2 december
Dag 337
Leer de jongen de eerste beginselen naar de eis van zijn weg; als hij ook oud zal geworden zijn, zal hij daarvan niet afwijken.
De dwaasheid is in het hart van de jongen gebonden; de roede der tucht zal ze ver van hem wegdoen.
Soms vraag ik mij af of wij, intellectuele Amerikanen, genoeg onderscheiding hebben om goed van kwaad te onderscheiden. Speciaal de jeugdrechtbanken bewijzen dat wij het niet bezitten om goed en kwaad te onderscheiden voor onze kinderen. En zij schijnen een goed psychologisch antwoord te hebben, bijvoorbeeld zoals dit: Als zoonlief naar zijn papa komt en hij stampt met zijn kleine voet en hij schreeuwt het uit en hij schudt zijn hoofd en zegt: “Pa, het kan me niet schelen wat je zegt, ik wil een sportwagen.” (Dat is typisch Amerika.)
En de vader zegt: “Goed junior, ik zal hem voor je kopen.”
U zou tot die vader kunnen zeggen: “Waarom deed u het?”
“O, ik heb hem lief.”
Herinner je, pa: Junior zal gaan opgroeien om een man te gaan zijn op een dag. En hij zal trouwen en een gezin hebben. God helpe die vrouw die leeft met een jongen, die zo is opgevoed om zijn zin te krijgen in alles wat hij wil. Kan geen goed van kwaad onderscheiden. Dat is geen liefde, dat is pure onkunde. De Bijbel is juist. Spaar de roede en u bederft uw zoon.

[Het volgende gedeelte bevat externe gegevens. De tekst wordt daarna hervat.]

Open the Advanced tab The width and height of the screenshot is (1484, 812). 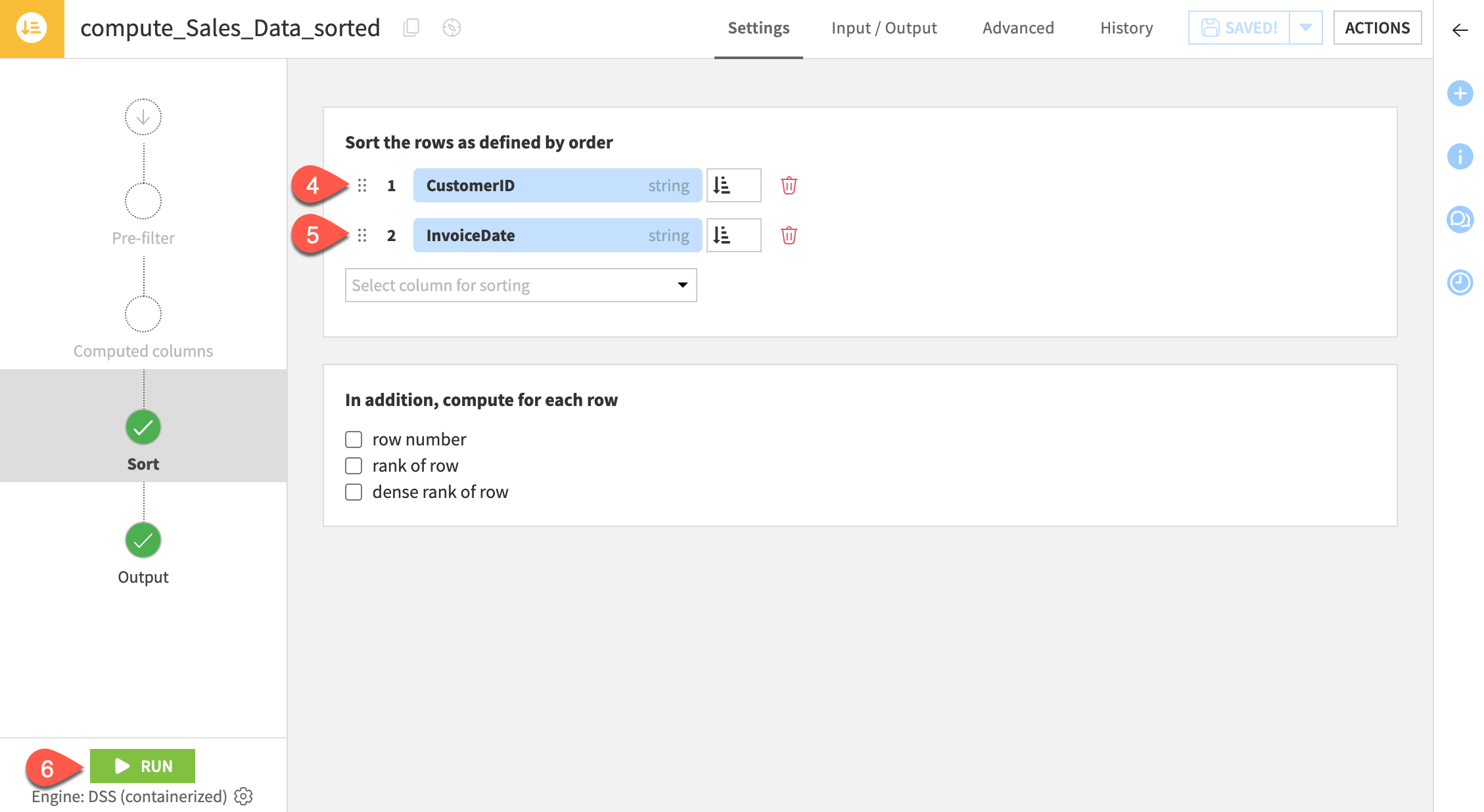pyautogui.click(x=1017, y=28)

Kleine Fanny zal naar moeder toekomen en zij wil naar de rock en roll gaan! Moeder zegt haar dat zij dat niet kan doen. “Maar o, moeder, je bent wreed voor mij.” Natuurlijk, u houdt van Fanny en u laat haar gaan. Zij zou daar terecht komen onder dat stel gangsters bij al die nonsens. Komt binnen en trekt haar kleine geverfde lipjes samen en vertelt u een leugen dat er niets kwaads bij zit. God zij de man genadig, die zoiets als dat zou trouwen als vrouw! Goed van kwaad onderscheiden. Wij kunnen het bij ons zelf niet onderscheiden.